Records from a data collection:
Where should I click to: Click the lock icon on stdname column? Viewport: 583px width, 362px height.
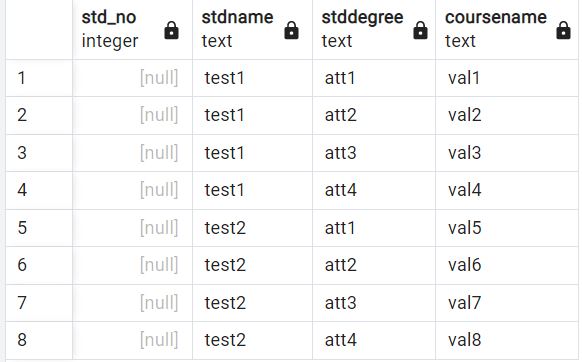point(292,30)
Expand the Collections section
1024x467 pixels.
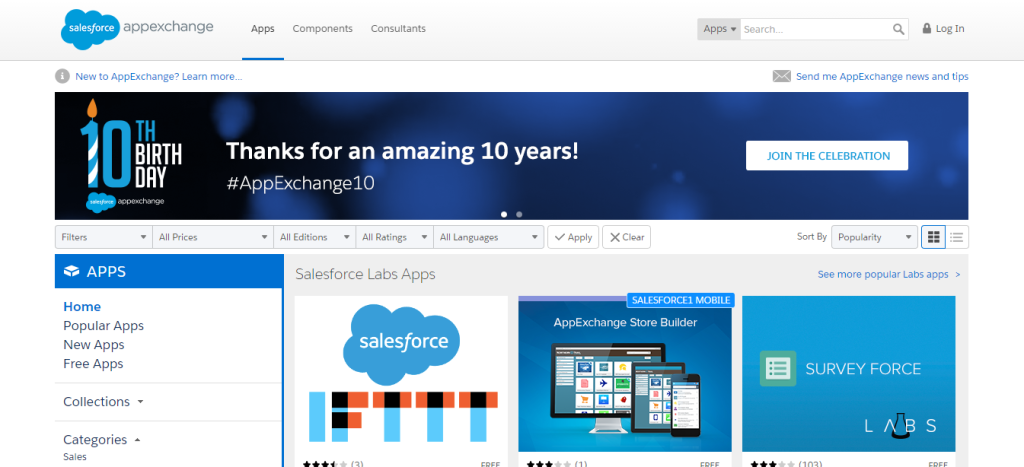(x=103, y=401)
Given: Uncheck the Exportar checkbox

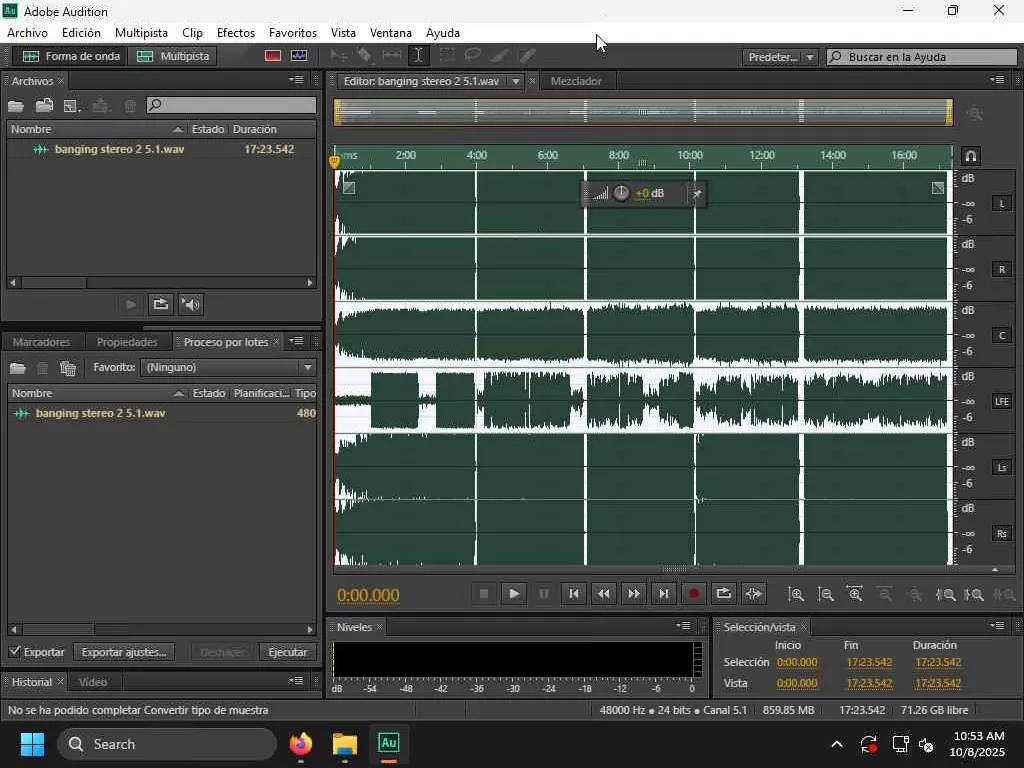Looking at the screenshot, I should coord(15,652).
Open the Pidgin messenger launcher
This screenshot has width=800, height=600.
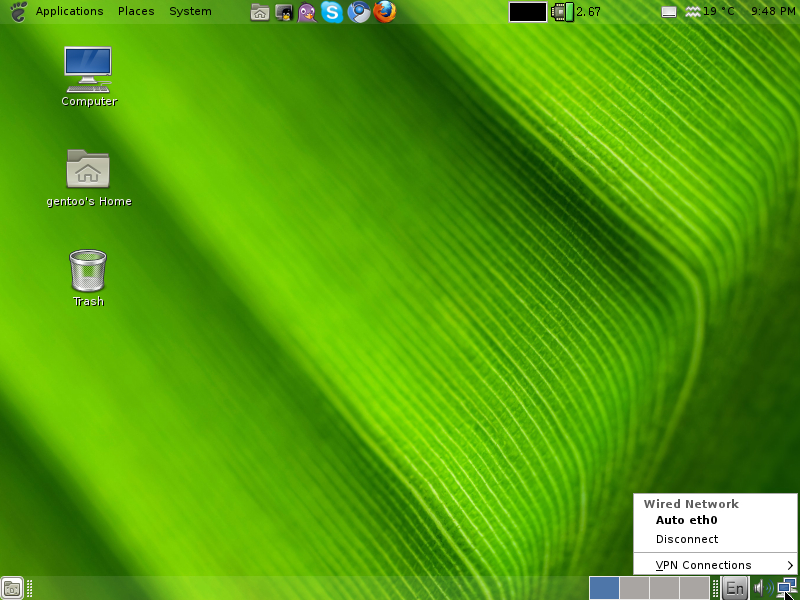(308, 12)
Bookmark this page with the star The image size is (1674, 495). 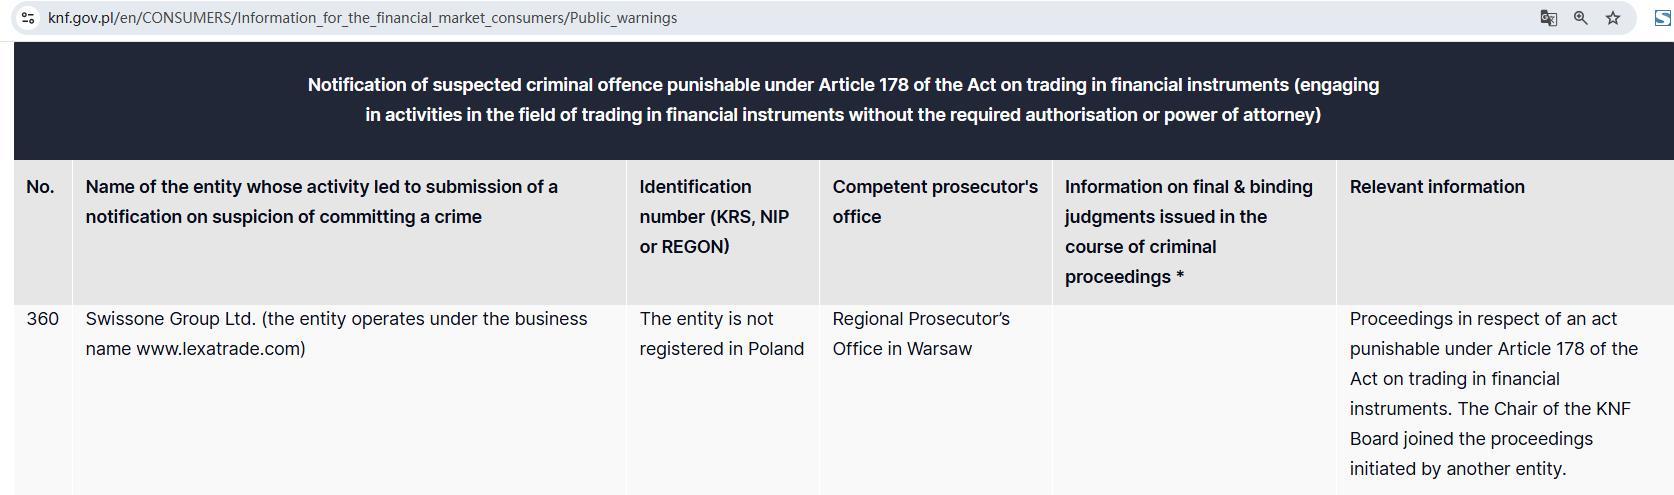[x=1613, y=18]
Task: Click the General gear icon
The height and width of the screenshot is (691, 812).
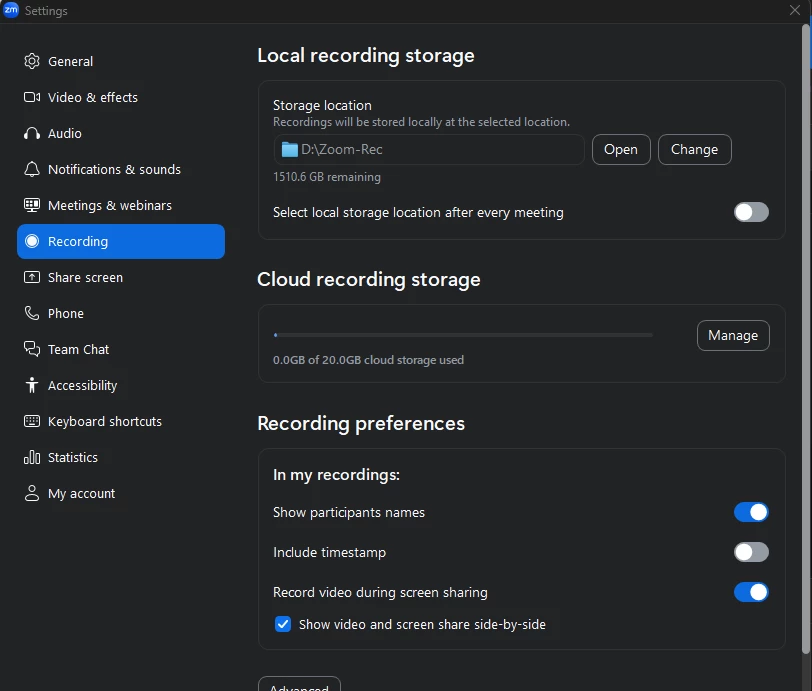Action: click(x=32, y=61)

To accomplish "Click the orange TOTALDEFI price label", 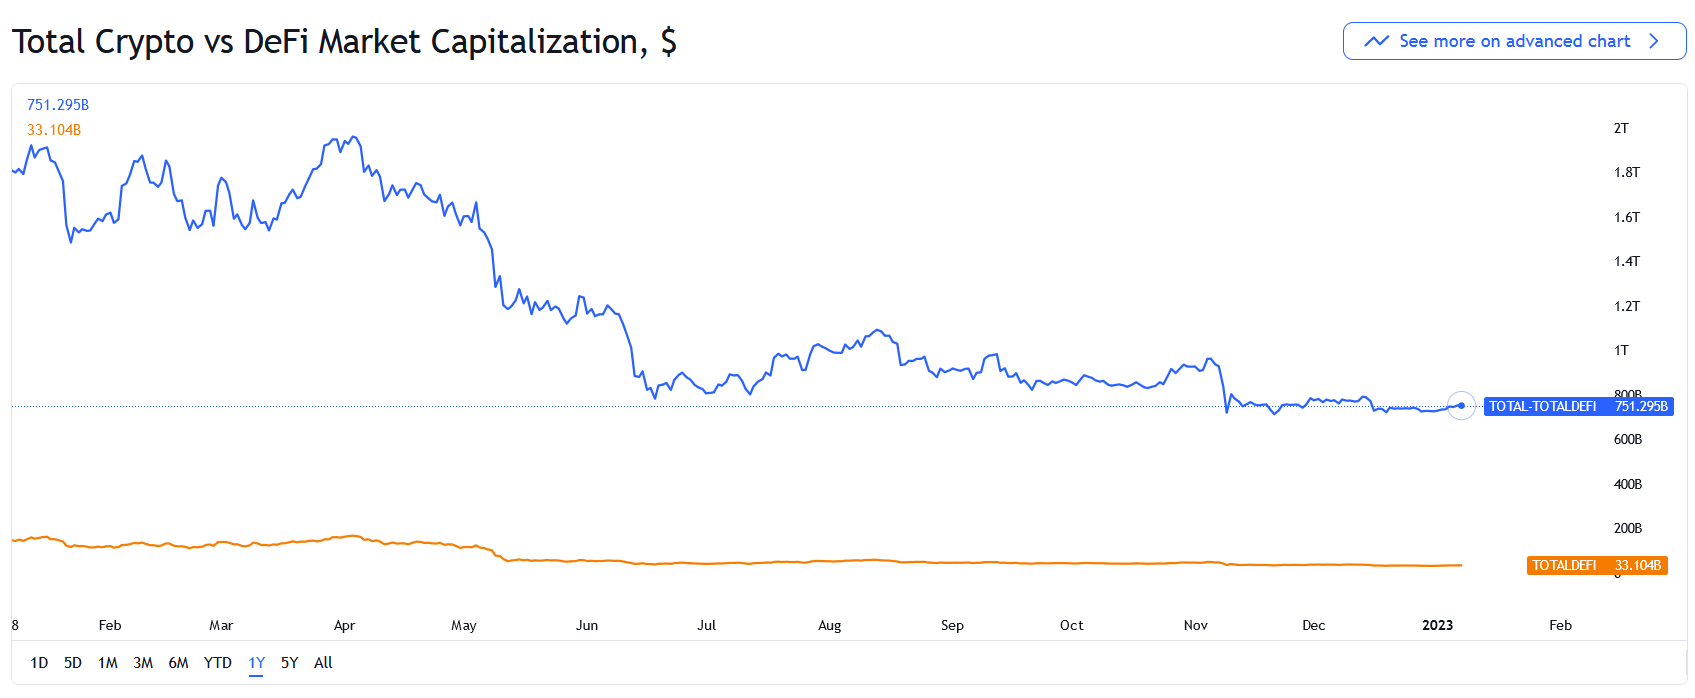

WHAT YOU WILL DO:
From the line with "The height and" to the last line above, restate each line word for word, but skip the pictures.

OUTPUT BELOW:
The height and width of the screenshot is (691, 812).
Action: click(x=32, y=61)

To accomplish "Click the orange TOTALDEFI price label", 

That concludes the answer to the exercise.